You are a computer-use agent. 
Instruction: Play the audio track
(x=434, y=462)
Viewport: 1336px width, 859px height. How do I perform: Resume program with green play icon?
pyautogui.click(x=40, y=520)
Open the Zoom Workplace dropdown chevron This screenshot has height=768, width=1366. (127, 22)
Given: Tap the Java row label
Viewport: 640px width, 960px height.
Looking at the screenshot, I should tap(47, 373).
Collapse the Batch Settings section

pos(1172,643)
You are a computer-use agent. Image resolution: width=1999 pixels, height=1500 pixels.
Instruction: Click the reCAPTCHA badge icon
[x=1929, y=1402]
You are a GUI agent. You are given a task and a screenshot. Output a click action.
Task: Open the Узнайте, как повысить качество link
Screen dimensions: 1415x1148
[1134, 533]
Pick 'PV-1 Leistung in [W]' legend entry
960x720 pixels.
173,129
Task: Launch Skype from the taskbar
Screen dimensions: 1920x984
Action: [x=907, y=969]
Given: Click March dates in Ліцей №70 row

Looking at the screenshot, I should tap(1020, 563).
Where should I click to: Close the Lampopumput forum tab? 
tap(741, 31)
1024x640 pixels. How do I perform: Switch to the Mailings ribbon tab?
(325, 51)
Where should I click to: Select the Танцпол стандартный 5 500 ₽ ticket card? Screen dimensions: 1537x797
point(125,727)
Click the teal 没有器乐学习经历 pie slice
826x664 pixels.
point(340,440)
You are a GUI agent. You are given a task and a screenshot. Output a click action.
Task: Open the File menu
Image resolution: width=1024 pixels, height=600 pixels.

++++++

• **What needs to be done**: Return each line from the entries above that contains the string "Viewport". Treat uppercase and lowercase as different.

• **Solution**:
Viewport: 1336px width, 859px height. How do I perform: Resume program with green play icon?
Viewport: 640px width, 960px height.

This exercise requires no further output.